Problem to work on:
Please find every line of the listing below where "pixel" occurs and copy it.

::::

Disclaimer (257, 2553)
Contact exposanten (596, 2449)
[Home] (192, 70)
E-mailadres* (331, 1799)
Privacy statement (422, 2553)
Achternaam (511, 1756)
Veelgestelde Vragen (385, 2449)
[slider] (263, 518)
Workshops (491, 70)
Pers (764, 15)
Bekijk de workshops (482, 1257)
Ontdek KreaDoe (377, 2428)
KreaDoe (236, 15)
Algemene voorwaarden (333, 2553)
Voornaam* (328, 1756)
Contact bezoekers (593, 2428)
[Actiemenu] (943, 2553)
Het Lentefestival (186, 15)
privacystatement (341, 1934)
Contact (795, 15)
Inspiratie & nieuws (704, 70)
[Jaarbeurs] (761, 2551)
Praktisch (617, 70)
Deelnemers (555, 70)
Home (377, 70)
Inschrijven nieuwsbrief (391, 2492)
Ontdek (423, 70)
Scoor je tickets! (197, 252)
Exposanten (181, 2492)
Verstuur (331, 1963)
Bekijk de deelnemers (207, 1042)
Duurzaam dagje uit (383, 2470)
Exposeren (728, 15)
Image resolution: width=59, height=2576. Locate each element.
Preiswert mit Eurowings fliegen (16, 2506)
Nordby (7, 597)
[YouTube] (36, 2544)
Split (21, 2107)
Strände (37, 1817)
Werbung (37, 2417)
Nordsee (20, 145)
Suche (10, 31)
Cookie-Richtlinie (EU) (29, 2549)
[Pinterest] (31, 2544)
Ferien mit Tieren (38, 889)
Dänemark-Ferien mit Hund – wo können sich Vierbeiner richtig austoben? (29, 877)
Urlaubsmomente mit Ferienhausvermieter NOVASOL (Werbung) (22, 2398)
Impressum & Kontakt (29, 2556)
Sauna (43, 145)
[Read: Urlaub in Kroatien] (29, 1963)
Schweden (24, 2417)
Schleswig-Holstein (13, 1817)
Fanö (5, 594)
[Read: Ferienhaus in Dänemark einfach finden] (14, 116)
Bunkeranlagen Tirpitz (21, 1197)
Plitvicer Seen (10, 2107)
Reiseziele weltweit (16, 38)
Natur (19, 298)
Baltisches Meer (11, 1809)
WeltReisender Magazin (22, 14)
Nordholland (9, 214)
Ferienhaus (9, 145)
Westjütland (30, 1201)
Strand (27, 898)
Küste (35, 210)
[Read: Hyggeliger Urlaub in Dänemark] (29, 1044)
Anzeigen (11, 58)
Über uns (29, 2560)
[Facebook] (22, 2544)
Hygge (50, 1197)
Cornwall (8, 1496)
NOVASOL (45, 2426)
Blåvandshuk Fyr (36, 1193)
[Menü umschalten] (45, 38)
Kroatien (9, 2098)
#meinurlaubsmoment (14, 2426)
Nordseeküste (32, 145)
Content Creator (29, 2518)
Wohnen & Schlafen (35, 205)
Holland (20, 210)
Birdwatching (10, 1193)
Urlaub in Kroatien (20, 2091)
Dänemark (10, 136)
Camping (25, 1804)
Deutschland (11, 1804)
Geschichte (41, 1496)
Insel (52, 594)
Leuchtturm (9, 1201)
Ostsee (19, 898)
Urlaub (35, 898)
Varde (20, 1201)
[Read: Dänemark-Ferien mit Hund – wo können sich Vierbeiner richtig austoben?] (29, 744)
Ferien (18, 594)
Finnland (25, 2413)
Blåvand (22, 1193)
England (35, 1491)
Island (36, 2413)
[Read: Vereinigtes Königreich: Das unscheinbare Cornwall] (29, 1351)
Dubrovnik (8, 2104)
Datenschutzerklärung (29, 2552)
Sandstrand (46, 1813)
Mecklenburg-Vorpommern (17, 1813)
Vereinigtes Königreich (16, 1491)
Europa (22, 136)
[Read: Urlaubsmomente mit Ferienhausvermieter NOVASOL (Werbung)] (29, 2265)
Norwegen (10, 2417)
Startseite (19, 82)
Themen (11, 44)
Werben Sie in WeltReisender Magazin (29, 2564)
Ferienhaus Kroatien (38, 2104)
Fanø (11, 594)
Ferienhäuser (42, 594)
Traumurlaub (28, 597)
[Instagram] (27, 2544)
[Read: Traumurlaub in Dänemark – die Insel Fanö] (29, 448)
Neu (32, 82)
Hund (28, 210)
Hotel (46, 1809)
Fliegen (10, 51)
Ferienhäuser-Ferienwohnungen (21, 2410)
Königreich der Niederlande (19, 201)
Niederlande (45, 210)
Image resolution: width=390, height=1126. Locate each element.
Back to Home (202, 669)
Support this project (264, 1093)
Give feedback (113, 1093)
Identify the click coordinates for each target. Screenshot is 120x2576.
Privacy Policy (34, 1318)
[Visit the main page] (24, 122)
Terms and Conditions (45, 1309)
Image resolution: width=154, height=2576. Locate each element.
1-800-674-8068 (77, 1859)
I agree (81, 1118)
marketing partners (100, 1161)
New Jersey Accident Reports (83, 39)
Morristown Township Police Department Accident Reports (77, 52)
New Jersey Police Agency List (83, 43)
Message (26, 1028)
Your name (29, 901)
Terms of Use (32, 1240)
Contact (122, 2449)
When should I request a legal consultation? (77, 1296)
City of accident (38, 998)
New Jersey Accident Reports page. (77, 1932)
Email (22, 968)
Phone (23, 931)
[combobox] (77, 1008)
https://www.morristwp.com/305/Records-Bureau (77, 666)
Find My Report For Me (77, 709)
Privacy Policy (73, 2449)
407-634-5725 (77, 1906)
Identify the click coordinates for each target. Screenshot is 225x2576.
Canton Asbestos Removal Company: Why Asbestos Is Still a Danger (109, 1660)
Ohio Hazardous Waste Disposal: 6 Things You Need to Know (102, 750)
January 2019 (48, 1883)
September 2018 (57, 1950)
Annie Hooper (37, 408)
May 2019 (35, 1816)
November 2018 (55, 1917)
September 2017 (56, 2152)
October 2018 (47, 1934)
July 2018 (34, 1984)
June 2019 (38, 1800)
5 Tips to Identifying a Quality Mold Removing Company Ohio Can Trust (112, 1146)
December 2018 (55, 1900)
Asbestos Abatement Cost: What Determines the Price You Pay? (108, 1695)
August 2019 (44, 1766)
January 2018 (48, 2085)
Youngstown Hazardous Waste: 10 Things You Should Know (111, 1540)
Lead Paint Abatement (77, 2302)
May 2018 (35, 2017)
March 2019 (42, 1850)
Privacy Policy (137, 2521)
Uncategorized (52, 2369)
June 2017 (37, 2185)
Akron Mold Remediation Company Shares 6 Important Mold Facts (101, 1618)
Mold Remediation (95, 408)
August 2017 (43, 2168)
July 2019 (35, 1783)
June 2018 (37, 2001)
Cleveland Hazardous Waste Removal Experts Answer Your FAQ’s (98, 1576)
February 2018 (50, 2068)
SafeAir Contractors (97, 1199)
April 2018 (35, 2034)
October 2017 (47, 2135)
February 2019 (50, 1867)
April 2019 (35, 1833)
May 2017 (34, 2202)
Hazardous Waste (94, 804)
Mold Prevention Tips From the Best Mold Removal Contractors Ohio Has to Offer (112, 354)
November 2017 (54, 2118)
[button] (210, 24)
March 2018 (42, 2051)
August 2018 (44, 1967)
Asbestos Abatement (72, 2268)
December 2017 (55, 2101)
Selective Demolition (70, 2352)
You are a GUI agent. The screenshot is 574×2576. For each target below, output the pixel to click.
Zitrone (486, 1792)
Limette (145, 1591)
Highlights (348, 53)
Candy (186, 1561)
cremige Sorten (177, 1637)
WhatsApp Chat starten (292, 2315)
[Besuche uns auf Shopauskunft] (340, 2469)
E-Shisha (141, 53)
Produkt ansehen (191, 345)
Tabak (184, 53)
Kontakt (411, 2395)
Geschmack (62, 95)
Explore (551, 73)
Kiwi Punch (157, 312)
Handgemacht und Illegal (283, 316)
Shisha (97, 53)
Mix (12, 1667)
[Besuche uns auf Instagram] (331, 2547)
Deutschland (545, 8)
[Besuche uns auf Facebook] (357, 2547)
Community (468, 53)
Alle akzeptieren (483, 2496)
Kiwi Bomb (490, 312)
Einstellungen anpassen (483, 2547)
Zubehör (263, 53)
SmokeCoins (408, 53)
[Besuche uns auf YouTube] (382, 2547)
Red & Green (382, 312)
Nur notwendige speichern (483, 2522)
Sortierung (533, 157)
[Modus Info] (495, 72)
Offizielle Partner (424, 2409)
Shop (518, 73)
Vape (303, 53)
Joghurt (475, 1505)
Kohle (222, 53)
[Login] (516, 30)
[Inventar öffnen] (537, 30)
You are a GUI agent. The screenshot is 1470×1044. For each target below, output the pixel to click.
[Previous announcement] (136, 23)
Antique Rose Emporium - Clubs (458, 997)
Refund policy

::::

Finished task:
You are a GUI agent. The screenshot is 574×2576. For each target below, output the pixel to click.
You are a GUI agent. The screenshot is 1470×1044. For each target below, output the pixel to click.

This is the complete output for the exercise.